-------- Material for this exercise
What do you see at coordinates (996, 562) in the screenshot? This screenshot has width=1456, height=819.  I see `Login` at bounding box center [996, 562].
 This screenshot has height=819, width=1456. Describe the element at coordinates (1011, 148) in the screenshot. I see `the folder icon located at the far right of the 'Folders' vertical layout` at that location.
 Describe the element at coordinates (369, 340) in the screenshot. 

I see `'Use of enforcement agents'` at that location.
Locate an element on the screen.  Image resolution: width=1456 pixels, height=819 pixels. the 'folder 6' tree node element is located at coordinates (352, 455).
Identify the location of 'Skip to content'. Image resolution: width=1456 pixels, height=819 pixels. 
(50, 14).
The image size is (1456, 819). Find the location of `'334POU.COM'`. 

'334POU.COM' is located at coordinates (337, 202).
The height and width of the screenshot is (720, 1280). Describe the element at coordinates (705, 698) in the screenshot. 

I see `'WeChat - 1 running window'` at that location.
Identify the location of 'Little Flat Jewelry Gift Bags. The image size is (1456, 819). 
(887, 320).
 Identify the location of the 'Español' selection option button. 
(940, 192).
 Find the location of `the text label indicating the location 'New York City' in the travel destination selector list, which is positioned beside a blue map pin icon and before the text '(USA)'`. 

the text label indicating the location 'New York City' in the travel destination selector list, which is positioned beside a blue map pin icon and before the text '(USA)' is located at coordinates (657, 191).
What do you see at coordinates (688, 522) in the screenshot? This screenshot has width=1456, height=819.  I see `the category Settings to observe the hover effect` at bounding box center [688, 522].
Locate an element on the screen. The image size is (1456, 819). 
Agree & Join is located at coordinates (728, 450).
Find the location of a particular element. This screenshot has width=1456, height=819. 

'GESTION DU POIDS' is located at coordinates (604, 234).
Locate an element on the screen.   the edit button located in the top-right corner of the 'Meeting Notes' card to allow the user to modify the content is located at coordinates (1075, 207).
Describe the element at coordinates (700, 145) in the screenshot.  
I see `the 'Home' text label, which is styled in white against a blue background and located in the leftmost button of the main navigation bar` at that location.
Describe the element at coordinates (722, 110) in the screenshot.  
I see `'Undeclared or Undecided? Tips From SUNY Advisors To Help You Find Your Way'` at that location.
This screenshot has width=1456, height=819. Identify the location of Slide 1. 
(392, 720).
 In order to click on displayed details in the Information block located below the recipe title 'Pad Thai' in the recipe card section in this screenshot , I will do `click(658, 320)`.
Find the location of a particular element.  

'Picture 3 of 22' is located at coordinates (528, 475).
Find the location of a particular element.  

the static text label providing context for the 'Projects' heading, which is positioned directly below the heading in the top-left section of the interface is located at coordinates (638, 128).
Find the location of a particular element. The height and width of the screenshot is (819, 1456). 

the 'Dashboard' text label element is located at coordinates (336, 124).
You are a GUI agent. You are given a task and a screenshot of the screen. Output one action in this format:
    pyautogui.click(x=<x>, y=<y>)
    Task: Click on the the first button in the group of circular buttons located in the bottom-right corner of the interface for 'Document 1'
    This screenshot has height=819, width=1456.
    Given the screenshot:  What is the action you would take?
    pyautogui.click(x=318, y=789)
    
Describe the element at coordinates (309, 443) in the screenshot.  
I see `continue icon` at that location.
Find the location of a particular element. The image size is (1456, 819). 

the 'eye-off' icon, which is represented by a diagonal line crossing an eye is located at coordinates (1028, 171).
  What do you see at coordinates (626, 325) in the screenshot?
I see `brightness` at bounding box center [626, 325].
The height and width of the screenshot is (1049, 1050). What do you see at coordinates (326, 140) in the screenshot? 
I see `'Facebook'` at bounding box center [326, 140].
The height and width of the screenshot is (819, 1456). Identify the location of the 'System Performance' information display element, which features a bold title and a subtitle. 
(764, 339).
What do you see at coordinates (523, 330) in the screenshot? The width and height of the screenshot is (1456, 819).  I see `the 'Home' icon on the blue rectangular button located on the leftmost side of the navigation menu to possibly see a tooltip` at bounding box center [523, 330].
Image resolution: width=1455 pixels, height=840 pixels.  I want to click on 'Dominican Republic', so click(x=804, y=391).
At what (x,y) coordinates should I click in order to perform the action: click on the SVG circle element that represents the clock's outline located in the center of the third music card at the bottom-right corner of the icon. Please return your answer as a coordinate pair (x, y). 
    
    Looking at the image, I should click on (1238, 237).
----------------
Exercise description
Reproduce word for word the part of the rows above that opens with the line containing "Describe the element at coordinates (722, 110)" and closes with the line containing "(392, 720).", including both of those lines.

Exercise solution
Describe the element at coordinates (722, 110) in the screenshot.  
I see `'Undeclared or Undecided? Tips From SUNY Advisors To Help You Find Your Way'` at that location.
This screenshot has width=1456, height=819. Identify the location of Slide 1. 
(392, 720).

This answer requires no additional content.